_Data excerpts_.
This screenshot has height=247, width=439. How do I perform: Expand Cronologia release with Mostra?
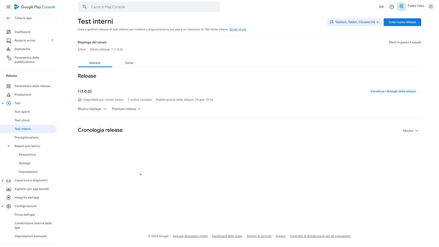[410, 131]
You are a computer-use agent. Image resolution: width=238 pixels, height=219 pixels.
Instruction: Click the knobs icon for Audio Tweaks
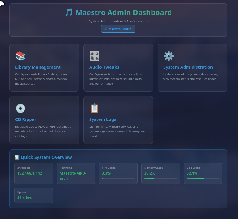coord(94,56)
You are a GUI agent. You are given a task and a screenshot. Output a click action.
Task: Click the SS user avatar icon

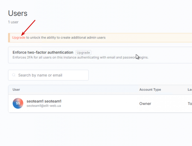[x=18, y=103]
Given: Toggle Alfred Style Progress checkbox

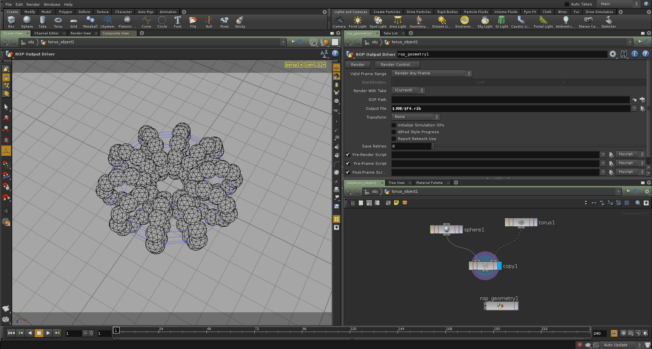Looking at the screenshot, I should [394, 132].
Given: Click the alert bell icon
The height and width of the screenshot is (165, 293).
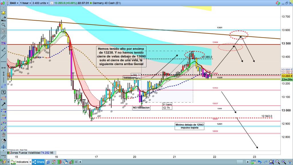Looking at the screenshot, I should (3, 13).
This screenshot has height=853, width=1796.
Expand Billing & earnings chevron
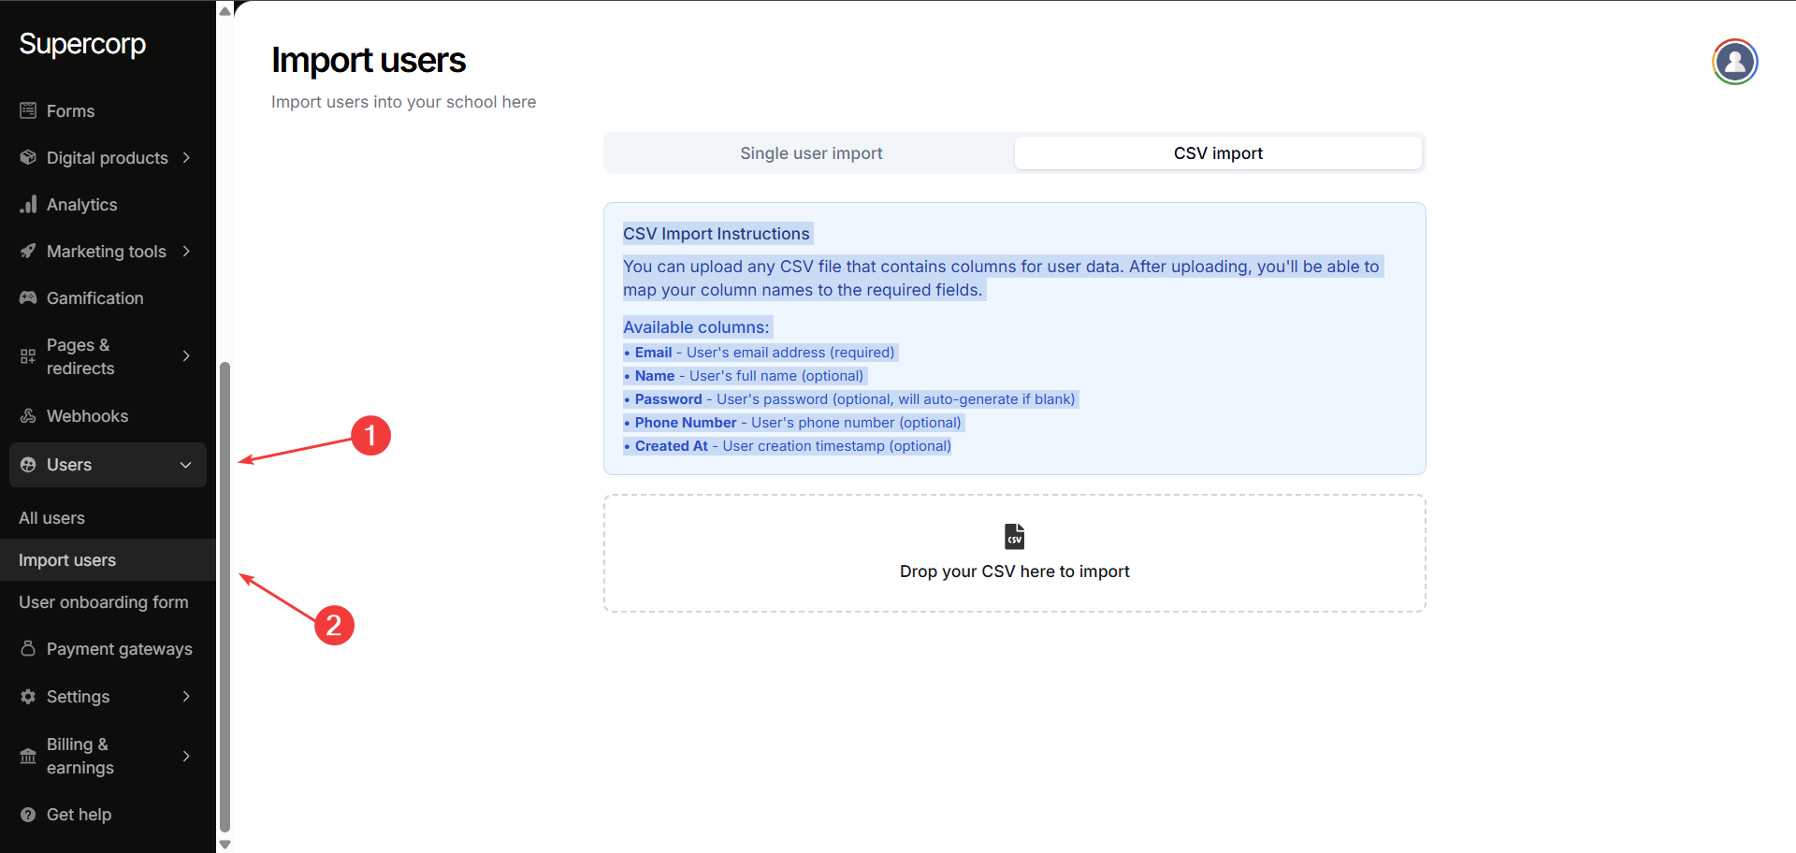click(186, 756)
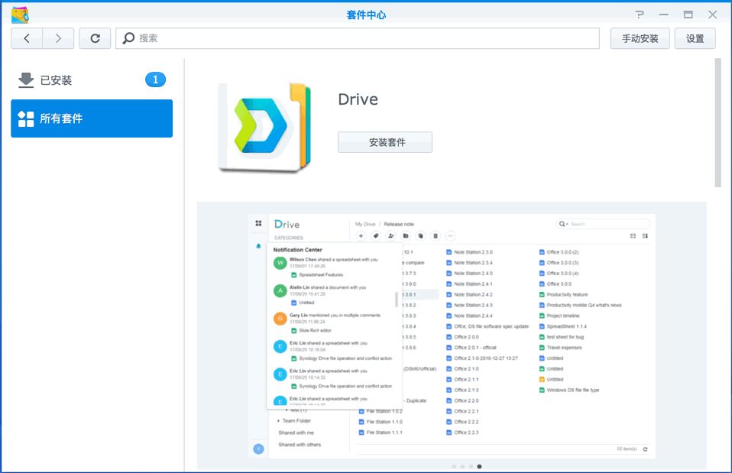
Task: Click the share-with-user icon in the preview toolbar
Action: pos(390,235)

_Stated goal_.
Convert the records above, from their start through the line that contains "Looking at the screenshot, I should [394, 132].", into a two-column CSV with the columns input and output. Give one row per record, with its text under input and its answer under output, each in a single quoted field with line breaks turned into spaces, and leave out the pictures.

_Result of this exercise_.
input,output
"This screenshot has height=247, width=439. How do I perform: Expand Cronologia release with Mostra?","[410, 131]"
"You are a computer-use agent. Image resolution: width=238 pixels, height=219 pixels. Instruction: Click the knobs icon for Audio Tweaks","coord(94,56)"
"You are a GUI agent. You are given a task and a screenshot. Output a click action. Task: Click the SS user avatar icon","[x=18, y=103]"
"Given: Toggle Alfred Style Progress checkbox","Looking at the screenshot, I should [394, 132]."